Имя выбирает одно или несколько свойств конституируемого им концепта и тем самым исключает все другие свойства, устанавливая антитетическое отношение между этим концептом и контрарным ему».
Поэтому оставив работу без оценки, отметим полезные для современного писателя моменты: связь мистики и психоанализа; всеобщий детерминизм (причинность), как основу литературных произведений; колебания читателя и героя произведения между естественным и сверхъявственным объяснениями захватывают читательское воображение.
Собственно говоря, когда читатели возмущаются чудесными спасениями героев из сложных ситуаций («рояли в шкафу»), то в именно разрушение пандетерминизма, отказ от случайности возмущает их больше всего. Всегда должно быть обосновано действие, даже если причина сверхъестественна.

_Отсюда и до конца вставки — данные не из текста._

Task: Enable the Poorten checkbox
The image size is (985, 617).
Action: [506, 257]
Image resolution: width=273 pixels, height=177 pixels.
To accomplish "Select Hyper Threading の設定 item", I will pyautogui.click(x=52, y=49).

«Перед нами одна из констант фантастической литературы: наличие сверхъестественных существ, более могущественных, чем люди. Рассуждая в общем плане, можно утверждать, что сверхъестественные существа замещают отсутствующую каузальность. В повседневной жизни часть событий мы объясняем известными нам причинами, другую часть объявляем делом случая. В действительности же в отношении событий второго рода следует говорить не об отсутствии причины вообще, а о действии изолированной причины, не связанной прямо с другими причинными рядами, регулирующими нашу жизнь. Однако, если мы не допускаем случайностей, то тем самым мы постулируем наличие всеобщей каузальности, признаем обязательную связь всех событий между собой; тогда мы должны допустить вмешательство сверхъестественных сил или существ (которые до сих пор нам не были известны). Какая-нибудь фея, обеспечивающая герою счастливую судьбу, есть всего лишь воплощение воображаемой каузальности в связи с тем, что можно назвать также случаем, шансом».
Ну и напоследок один из парадоксальных авторских афоризмов.
«Литература подобна смертоносному орудию, с помощью которого язык совершает самоубийство».